[Begin Text]

Importing data

CARTO allows you to import data from local files or URLs. This functionality is currently supported for the following Data Warehouses:

To import data into Amazon Redshift in Self-Hosted environments, you'll first need to configure your own S3 Bucket in Settings.

To import your data, go to Data Explorer and click the Import data button in the top right corner (or the import data icon if you have a connection or folder selected).

A new dialog will open where you can choose between uploading a local file (from your computer) or from a URL. Once you have selected your file, click Continue to select the location and name of the output table.

CARTO will define the schema of the resulting table by default, but you can turn the toggle off to manually define the schema. Custom schema definition might be needed in some cases. For example, postal codes are often interpreted as numbers when they should be strings. For more information on manual schema definition, check Defining a custom schema.

Once you have selected the location and table name, click Import to import your data. After importing, the table will be available in your selected connection. You can preview it in Data Explorer or create a map using Builder.

Write permissions

In order to import data, your connection needs to have write permissions on the chosen destination. If the connection does not the required permissions, a warning will appear. Read more about why we require certain permissions on connections.

Supported formats

CARTO currently supports importing CSV, GeoJSON, GeoPackage, KML, KMZ, TAB, Shapefiles (in a zip package), and GeoParquet files with at least two columns and up to 1 GB in size.

Cloud Optimized GeoTIFF raster files are also supported in Snowflake and BigQuery connections. To learn more, see our section on importing raster files.

For CSV files, CARTO will try and autodetect the geometry column or create the geometries from latitude/longitude columns. The supported column names are:

  • For geometry: geom,Geom,geometry,the_geom,wkt,wkb

  • For latitude: latitude,lat,Latitude

  • For longitude: longitude,lon,Lon,Longitude,lng,Lng

The expected delimiters are: comma (,), semi-colon (;) or a tabulation.

[End Text]

Reproduce word for word the passage of the guide on importing data that begins with the words "CARTO will define" and ends with "map using Builder.".

[Begin Source excerpt]

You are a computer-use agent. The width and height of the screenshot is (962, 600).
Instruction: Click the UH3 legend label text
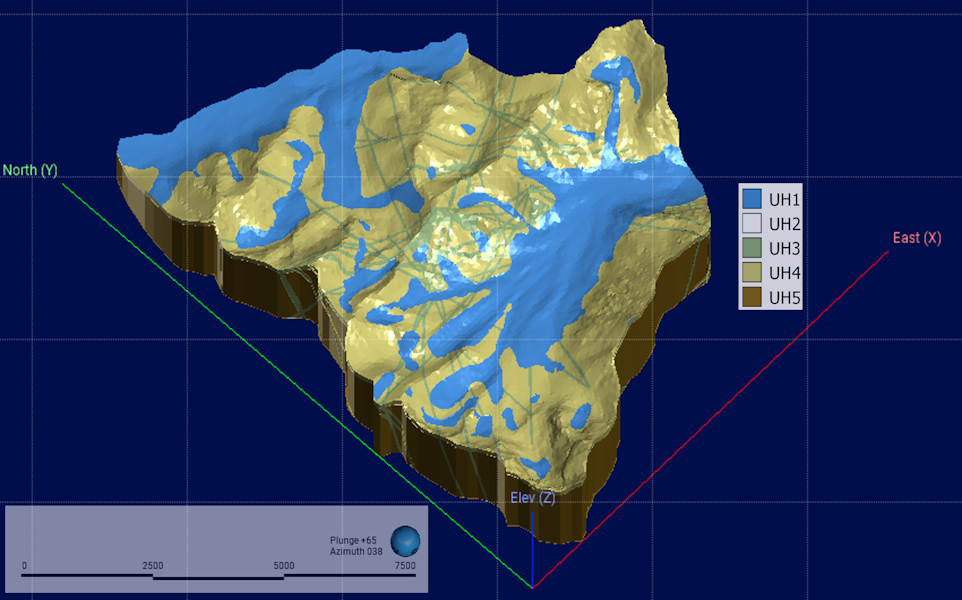785,248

[End Source excerpt]

> _Exercise response_:
CARTO will define the schema of the resulting table by default, but you can turn the toggle off to manually define the schema. Custom schema definition might be needed in some cases. For example, postal codes are often interpreted as numbers when they should be strings. For more information on manual schema definition, check Defining a custom schema.

Once you have selected the location and table name, click Import to import your data. After importing, the table will be available in your selected connection. You can preview it in Data Explorer or create a map using Builder.